A teardown and new construction could leave you happier with your home — and a bit more flush!
Renovating your home could be just the thing you need to make it truly yours. But be careful: This decision could lead you down a never-ending (and stealthily expensive) home improvement rabbit hole. Once you’ve turned your kitchen from drab to fab, for example, your family room now seems out of place, the living room looks dated, and so on. In many cases, tearing down an old home is more affordable than a top-to-bottom remodel, with or without an addition. But not always. It really depends on the home, your location, and your situation. Here are five factors to consider when weighing your options, plus advice on how to make this costly financial decision.
1. Does your older home have a lot of character?
Solid-core doors, marble windowsills, crown molding, pocket doors, arched doorways — who could get rid of these features? “Some older houses are made with higher-quality wood and have finishing touches that you can’t replicate today,” says Larry Greene, president of Case Design/Remodeling in Indianapolis, IN. If you want to keep your home’s original details, you’ll probably want to renovate.
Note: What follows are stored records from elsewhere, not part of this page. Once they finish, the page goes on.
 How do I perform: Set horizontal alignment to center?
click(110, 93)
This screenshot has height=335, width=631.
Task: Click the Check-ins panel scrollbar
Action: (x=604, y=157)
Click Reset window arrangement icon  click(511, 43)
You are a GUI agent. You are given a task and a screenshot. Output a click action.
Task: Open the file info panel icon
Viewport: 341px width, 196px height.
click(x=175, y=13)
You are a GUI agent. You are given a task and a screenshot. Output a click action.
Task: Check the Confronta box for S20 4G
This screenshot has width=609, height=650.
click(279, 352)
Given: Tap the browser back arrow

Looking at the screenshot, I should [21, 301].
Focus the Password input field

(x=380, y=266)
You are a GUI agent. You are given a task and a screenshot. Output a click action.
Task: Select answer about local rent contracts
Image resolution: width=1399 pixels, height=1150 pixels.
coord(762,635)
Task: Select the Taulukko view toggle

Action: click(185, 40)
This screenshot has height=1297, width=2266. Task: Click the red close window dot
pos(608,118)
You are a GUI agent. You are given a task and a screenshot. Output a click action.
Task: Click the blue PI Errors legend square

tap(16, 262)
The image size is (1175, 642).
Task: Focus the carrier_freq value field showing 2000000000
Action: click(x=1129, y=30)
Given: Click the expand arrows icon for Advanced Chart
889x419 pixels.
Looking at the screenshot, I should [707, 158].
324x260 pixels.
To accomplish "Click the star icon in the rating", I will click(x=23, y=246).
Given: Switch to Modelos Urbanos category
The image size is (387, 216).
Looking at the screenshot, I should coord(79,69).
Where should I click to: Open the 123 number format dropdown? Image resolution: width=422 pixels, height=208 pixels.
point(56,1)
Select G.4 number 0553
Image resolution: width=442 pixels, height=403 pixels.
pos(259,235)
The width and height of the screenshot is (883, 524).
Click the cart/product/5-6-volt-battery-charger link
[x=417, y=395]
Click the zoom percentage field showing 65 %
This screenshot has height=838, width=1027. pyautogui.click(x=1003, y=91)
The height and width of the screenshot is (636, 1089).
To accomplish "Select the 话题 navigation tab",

But don’t feel bad if a historical charmer isn’t your thing. Besides, not all old homes are worth saving. “While there are many homes and historical buildings that are 100, 200, or more years old and still in sound condition, typically homes more than 75 years old or so need a critical eye,” says Tim Bakke, co-founder of The Plan Collection, a website dedicated to house plans. “They need to have been very well-taken care of.” Bakke also says to evaluate the utilities, plumbing, and heating systems. If they’re in poor condition, you might want to rebuild. “A teardown will allow you to build with modern materials, and your home will likely be much more energy-efficient,” says Greene. Just make sure that you can tear down your old home. If it’s in a historic district, you’ll need to get permission from your state or local regulator, or from your local historic preservation commission.
2. Is your home structurally unsound?
A home on a crumbling foundation is a serious matter. “If your home has structural issues, I would recommend a teardown,” says Greene. But how can you tell? Your walls, when looked at from the outside, should be straight. There should be no water in your basement or crawl space, no cracks on your interior walls, and your windows should easily open and close. A structural engineer can be a big asset in helping you decide. And if you live in an area prone to earthquakes, having the home’s foundation checked becomes even more important. “In some cases, a home that was designed and built prior to new earthquake laws can have significant structural damage after an earthquake occurs,” says Richard Frazao, president of Quaketek, a Montreal, Canada–based company that makes earthquake protection for buildings. “In those cases, it is often more economical to start from scratch.”
3. Does your town have restrictive regulations?
The decision on whether to renovate or rebuild might not be completely yours to make. If your jurisdiction has tough regulations, it might be easier to play by its rules. “In places where you’ve got a lot of rules, its almost never better to tear down,” says Juan Diaz, a San Francisco, CA, real estate investor. “In the Bay Area where I operate, it’s so much faster to get city approval for a project that involves leaving the existing house and tearing it down to the framing timbers. That’ll get you approval in one month versus one year for a complete teardown.”
4. Is there water damage?
Homes and water don’t mix. Unfortunately, water damage in homes is a common problem, from burst pipes to water accumulation in the basement to flooding after a storm. Sometimes the damage is so severe, it can warrant a renovation or complete teardown. But how can you know what to do? “If a few feet of the first-floor sheetrock is waterlogged, then stripping the lower half of the walls of sheetrock and insulation and replacing them will get you by for a renovation,” says Bakke. “But where water has invaded the house, say past the first floor, the damage to various parts of the house will be so extensive that a rebuild will be the smartest way to go.”
5. Finally, how much money do you want to spend?
Sometimes you just need to crunch the numbers to determine which path to take: Renovation or teardown? The trick is getting the numbers right. Once you start renovating and ripping things apart, you might discover some unwelcome surprises. “Anyone who has ever done an expansive renovation project will tell you that the final cost is always higher than anticipated,” says Phil Eby, owner and president of Eby Exteriors Inc. in Akron, PA. “There are always unexpected costs such as excavating surprises, unseen rot and mold, electrical issues, structural inadequacies, etc.” Eby advises to choose a renovation only if the remodeling costs will be considerably less than new construction or if you wish to keep historical attributes. A teardown and complete rebuild is typically an easier and more straightforward process.
So, whether to renovate or teardown and rebuild really comes down to a case-by-case decision. Call in the proper professionals for quotes to help you decide. Renovation experts, builders, structural engineers, and architects can all help you make this decision based on what you want to do, the type of home you have, its condition, and your local zoning rules.